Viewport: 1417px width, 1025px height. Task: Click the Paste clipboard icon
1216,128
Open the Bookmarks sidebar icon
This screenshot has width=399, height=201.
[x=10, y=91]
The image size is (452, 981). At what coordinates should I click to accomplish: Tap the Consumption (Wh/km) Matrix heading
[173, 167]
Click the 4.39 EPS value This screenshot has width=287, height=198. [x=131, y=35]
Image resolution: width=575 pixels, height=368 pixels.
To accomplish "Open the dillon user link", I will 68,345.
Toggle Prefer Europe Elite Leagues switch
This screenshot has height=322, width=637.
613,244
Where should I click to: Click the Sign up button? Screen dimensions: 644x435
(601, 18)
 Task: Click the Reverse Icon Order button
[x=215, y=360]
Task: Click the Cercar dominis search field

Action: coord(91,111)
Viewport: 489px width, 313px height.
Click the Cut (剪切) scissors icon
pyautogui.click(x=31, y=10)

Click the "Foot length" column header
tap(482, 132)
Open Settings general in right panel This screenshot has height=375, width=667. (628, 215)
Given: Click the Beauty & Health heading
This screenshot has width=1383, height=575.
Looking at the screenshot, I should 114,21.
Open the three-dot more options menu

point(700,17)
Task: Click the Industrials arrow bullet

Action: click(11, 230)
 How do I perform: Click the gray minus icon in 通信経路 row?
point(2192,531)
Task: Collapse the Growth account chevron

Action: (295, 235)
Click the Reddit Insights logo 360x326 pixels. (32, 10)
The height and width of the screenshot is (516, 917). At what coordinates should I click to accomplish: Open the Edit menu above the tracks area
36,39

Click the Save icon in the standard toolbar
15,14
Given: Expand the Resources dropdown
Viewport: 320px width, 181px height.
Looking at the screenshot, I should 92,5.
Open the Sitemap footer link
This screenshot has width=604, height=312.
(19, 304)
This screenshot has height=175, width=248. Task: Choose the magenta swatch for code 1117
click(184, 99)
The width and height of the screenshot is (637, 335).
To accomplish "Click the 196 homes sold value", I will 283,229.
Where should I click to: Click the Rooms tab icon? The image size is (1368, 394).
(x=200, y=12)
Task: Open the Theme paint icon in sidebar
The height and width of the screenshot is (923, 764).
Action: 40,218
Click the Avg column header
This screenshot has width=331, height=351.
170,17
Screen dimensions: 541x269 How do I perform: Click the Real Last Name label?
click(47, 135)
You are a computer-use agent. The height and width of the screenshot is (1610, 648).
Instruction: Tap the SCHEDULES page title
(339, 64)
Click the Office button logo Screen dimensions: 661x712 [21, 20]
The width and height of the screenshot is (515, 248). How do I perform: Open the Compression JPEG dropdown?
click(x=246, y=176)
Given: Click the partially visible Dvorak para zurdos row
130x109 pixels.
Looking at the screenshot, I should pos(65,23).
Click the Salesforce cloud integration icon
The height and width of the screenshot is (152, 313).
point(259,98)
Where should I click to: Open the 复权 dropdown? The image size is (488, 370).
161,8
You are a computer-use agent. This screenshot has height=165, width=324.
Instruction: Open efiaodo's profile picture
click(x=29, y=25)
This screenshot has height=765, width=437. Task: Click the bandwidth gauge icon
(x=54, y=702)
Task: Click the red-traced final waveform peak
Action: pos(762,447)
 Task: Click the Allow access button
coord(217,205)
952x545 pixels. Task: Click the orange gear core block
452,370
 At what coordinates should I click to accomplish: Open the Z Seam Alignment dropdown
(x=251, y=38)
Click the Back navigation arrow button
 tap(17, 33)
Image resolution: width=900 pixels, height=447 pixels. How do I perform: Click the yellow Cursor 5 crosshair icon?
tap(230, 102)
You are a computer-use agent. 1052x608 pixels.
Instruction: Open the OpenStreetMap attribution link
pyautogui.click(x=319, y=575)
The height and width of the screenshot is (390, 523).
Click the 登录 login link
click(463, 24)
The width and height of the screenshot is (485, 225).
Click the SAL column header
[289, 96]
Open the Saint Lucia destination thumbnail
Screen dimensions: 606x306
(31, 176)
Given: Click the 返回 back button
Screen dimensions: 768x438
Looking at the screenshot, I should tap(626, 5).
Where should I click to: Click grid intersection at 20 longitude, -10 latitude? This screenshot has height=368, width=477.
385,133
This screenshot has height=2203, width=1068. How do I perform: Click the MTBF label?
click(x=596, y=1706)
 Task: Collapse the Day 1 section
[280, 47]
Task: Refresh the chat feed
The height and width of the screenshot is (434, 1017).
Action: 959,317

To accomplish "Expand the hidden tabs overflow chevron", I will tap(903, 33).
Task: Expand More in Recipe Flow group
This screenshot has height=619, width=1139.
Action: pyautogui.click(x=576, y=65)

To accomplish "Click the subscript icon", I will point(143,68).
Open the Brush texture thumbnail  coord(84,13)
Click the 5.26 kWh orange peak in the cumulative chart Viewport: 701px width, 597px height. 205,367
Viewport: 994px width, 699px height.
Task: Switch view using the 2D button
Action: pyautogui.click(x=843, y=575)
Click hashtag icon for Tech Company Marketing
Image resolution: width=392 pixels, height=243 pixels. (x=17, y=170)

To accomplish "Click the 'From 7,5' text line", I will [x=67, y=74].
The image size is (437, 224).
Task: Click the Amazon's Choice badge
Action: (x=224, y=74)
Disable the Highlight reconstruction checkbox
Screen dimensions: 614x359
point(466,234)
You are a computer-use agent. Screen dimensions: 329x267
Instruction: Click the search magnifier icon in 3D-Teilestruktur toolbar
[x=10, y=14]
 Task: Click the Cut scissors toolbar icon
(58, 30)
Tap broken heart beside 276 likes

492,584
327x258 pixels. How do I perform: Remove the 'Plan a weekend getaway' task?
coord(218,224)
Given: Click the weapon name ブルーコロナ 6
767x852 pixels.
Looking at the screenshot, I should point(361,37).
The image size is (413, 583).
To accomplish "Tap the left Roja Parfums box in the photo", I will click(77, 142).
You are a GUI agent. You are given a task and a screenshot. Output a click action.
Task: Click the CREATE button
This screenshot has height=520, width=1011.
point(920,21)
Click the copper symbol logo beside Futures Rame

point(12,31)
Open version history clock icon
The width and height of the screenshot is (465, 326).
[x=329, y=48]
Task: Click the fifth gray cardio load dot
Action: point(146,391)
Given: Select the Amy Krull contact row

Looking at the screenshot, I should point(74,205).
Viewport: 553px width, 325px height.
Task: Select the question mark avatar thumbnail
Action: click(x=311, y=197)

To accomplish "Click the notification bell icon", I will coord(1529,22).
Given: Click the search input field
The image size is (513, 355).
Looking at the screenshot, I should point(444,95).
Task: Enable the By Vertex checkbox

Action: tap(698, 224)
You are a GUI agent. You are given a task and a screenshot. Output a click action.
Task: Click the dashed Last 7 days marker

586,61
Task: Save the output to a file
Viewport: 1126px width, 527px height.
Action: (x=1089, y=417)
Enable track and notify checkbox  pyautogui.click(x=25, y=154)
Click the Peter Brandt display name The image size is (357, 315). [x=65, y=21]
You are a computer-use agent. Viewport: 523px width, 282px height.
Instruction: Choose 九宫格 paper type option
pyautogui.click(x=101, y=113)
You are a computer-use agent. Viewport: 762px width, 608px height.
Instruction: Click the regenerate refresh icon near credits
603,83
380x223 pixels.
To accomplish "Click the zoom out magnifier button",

:::

# EXERCISE:
Having found the line that contains "You are a computer-use agent. Viewport: 523px", set down that line and all the rest through the end of the records, exactly.

# ANSWER FOR THIS EXERCISE:
You are a computer-use agent. Viewport: 523px width, 282px height.
Instruction: Choose 九宫格 paper type option
pyautogui.click(x=101, y=113)
You are a computer-use agent. Viewport: 762px width, 608px height.
Instruction: Click the regenerate refresh icon near credits
603,83
380x223 pixels.
To accomplish "Click the zoom out magnifier button",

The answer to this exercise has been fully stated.